Which lines in the records below contain the word "This"? Extract each of them in full.

■ ■ ■ ■ ■ ■ ■

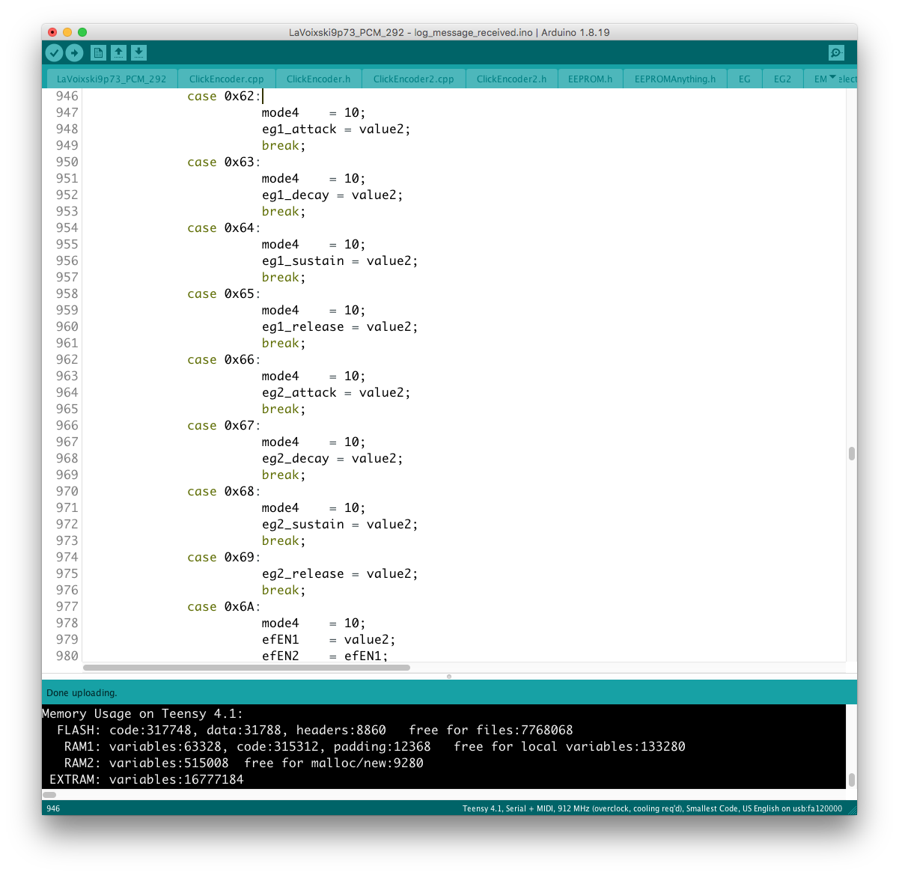Screen dimensions: 899x875
Task: Create a new sketch with New icon
Action: [x=98, y=52]
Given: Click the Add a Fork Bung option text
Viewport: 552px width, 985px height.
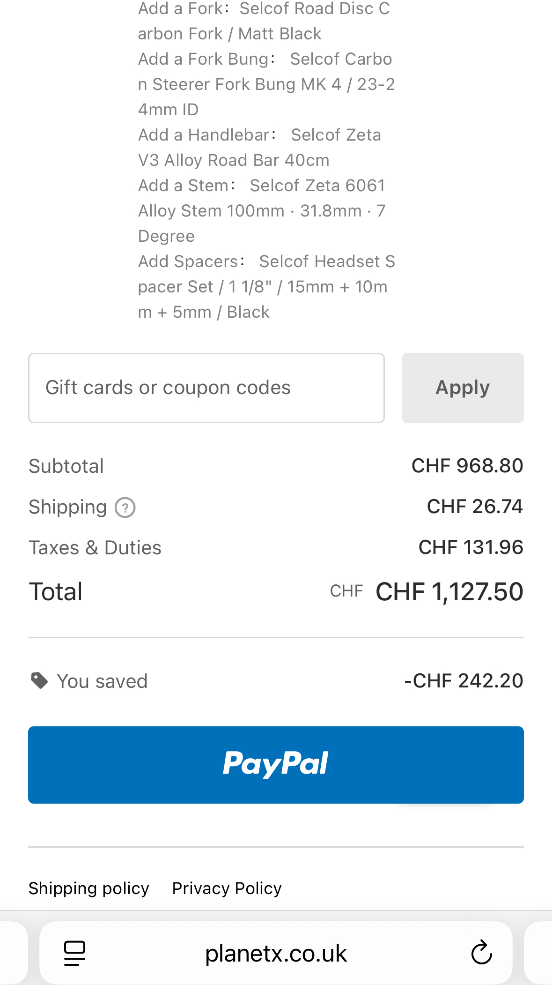Looking at the screenshot, I should click(x=266, y=84).
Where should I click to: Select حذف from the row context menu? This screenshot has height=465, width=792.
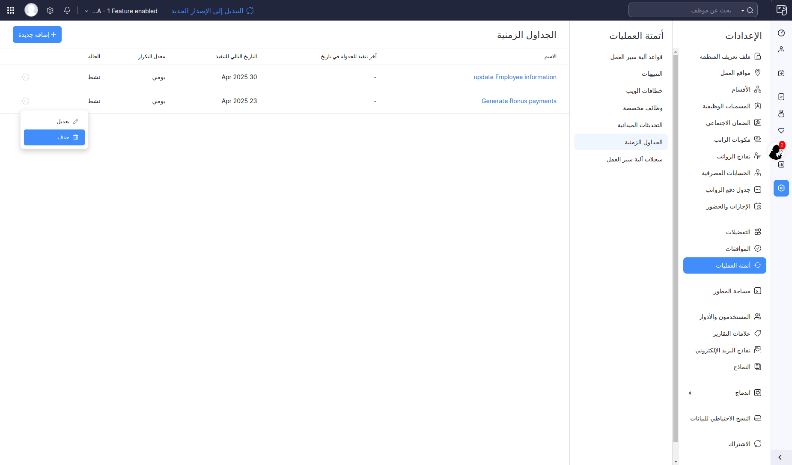(54, 137)
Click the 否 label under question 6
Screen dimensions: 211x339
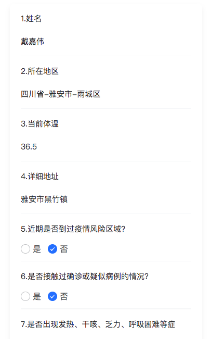64,296
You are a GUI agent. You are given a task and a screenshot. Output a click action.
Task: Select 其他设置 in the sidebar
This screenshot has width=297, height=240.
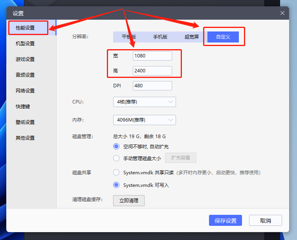[26, 138]
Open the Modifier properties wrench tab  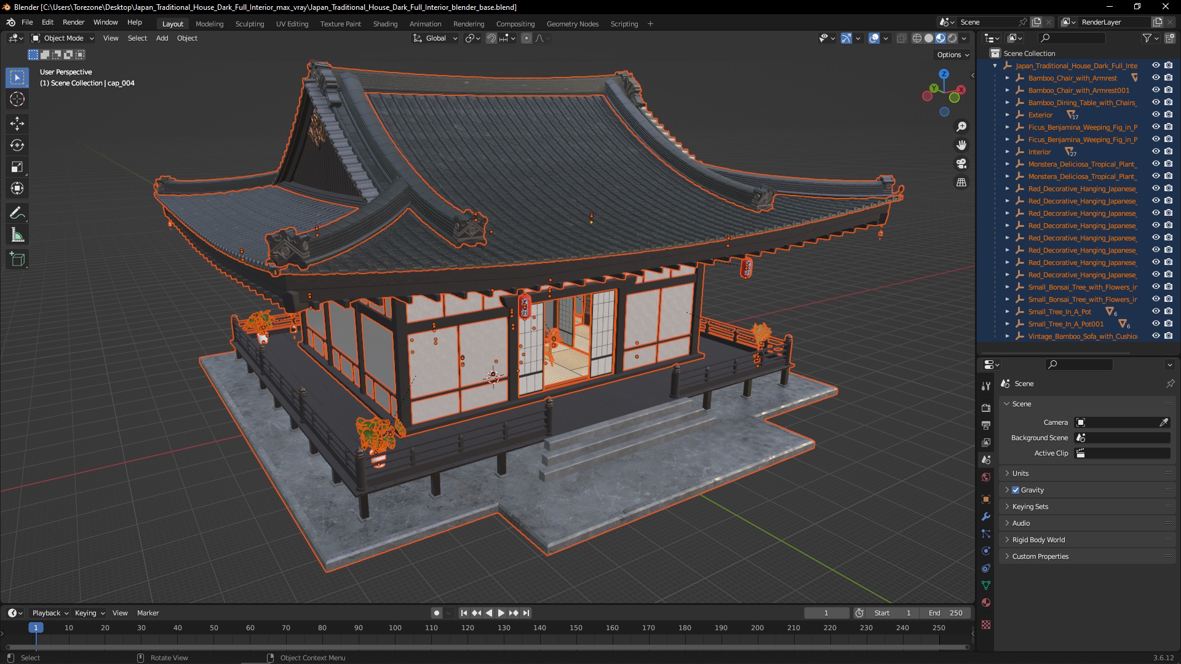coord(986,516)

■ ■ ■ ■ ■ ■ ■

- Task result:
Where should I click to: Select حذف from the row context menu? This screenshot has height=465, width=792.
This screenshot has width=297, height=240.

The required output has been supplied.